La storia che racconterà Jaime all’amico Guglielmo ha inizio dalla condanna che venne lanciata quel giorno. Le parole minacciose lo lasciarono talmente sconvolto da sentirsi preda di una paura mai provata prima. Il terrore vissuto fra le mura della sua casa pareva estendersi per le strade dove irrompevano camion carichi di uomini armati che ammazzavano, rubavano e prendevano possesso di ogni cosa. Jaime sentiva il panico materializzarsi, un’angoscia che lo divorava e lo disorientava. La sua paura era la stessa paura della morte che aleggiava allora su tutta la Spagna. Come si può essere lucidi e mantenere il sangue freddo quando sei assediato dagli orrori? Consapevole di una serenità perduta Jaime sarà il protagonista di una terribile vicenda familiare e, per quanto tenterà negli anni di tornare a vivere un’esistenza normale, il ricordo di ciò che avvenne rimarrà impresso nella sua mente e nel suo cuore.

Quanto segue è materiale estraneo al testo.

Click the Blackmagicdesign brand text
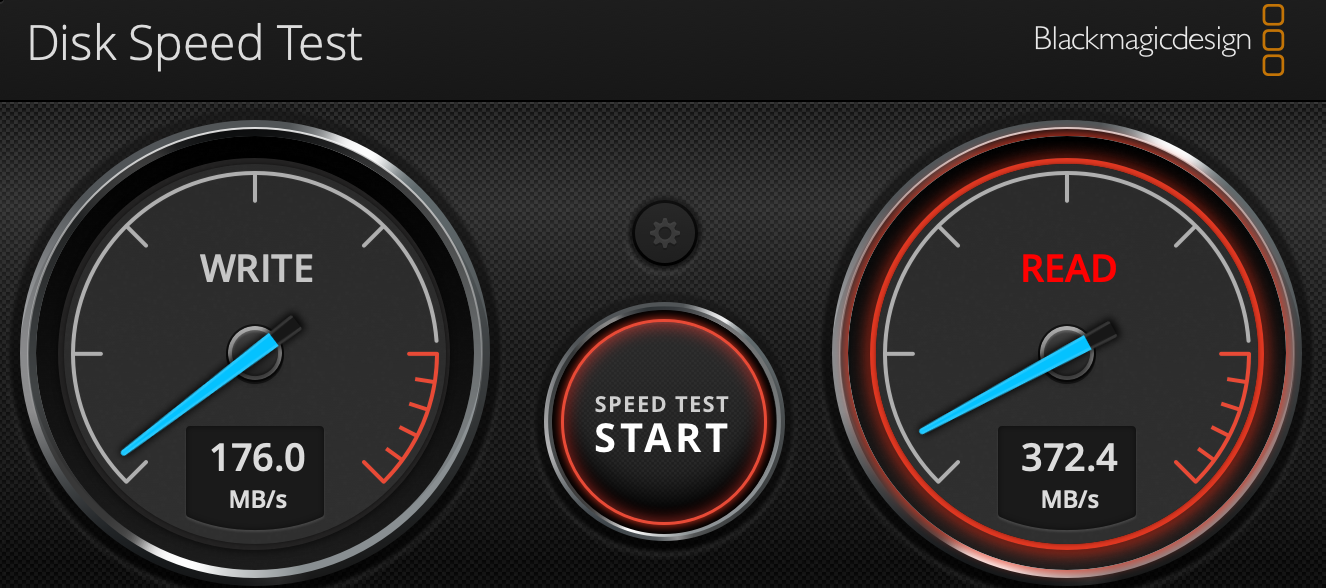Screen dimensions: 1326x588 [1142, 40]
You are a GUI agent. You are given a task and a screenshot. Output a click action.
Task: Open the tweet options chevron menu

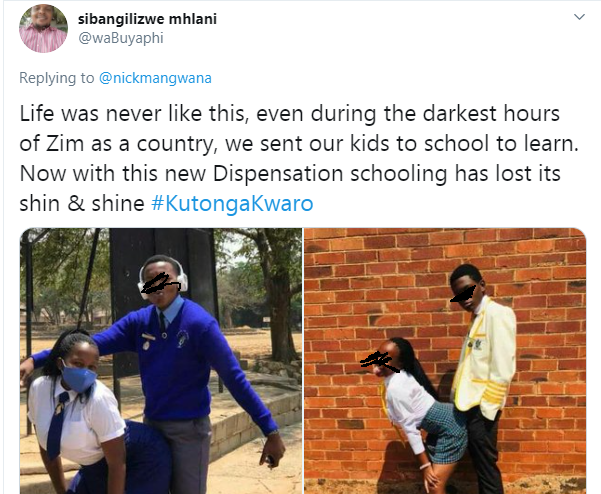click(579, 17)
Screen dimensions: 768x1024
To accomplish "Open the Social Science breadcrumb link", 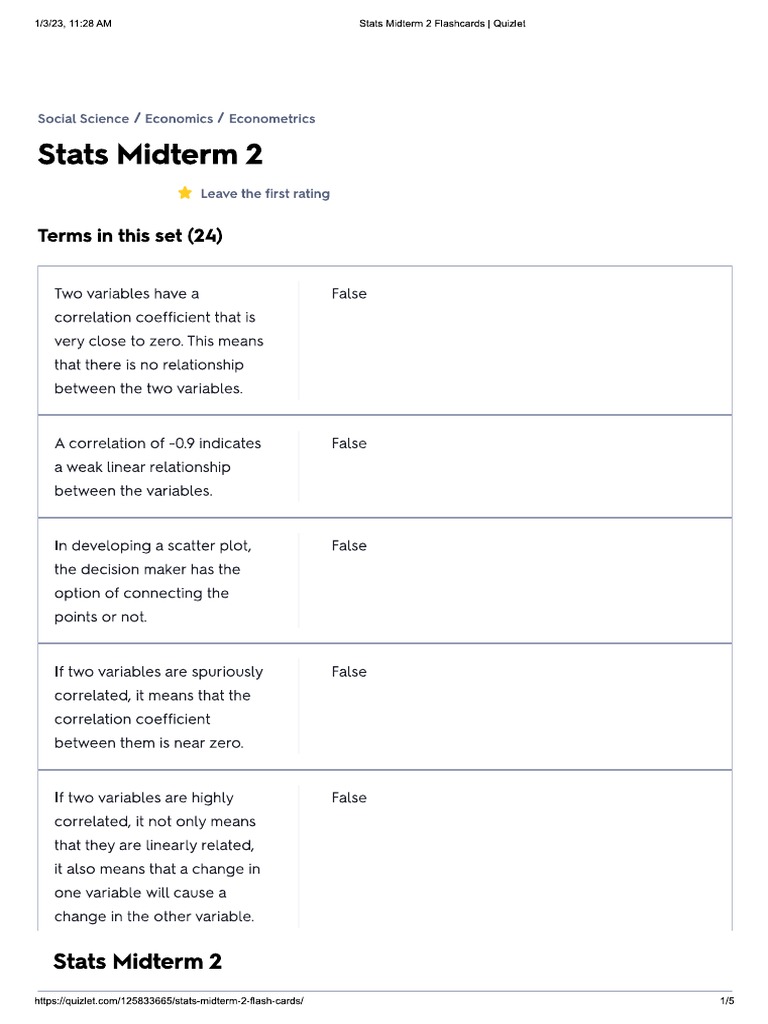I will pos(83,118).
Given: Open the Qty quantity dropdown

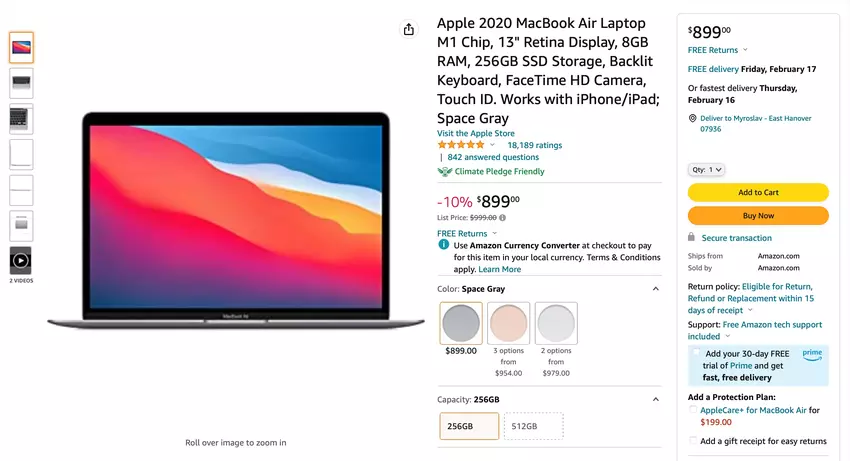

L’ultima lettera narra un dramma personale nello scenario drammatico della guerra civile spagnola, una follia che sconvolse le vite di innumerevoli persone. Un romanzo scritto con grande maestria e con un ritmo narrativo di una suspense straordinaria da coinvolgere il lettore fino all’ultima riga.
Antonio Steffenoni, scrittore e creativo pubblicitario, ha esordito giovanissimo alla fine degli anni settanta con Una sola paura. Ha scritto numerosi romanzi e l’ultimo Un delitto molto milanese è edito dalla Rizzoli.